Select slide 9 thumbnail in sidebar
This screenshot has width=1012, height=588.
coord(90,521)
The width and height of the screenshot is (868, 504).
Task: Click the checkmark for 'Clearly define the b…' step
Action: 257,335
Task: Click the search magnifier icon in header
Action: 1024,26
-=-=-
TASK INSTRUCTIONS: An exact copy of the data is needed.

REPLY TO THE EXERCISE:
Select slide 9 thumbnail in sidebar
This screenshot has width=1012, height=588.
coord(90,521)
The width and height of the screenshot is (868, 504).
Task: Click the checkmark for 'Clearly define the b…' step
Action: 257,335
Task: Click the search magnifier icon in header
Action: 1024,26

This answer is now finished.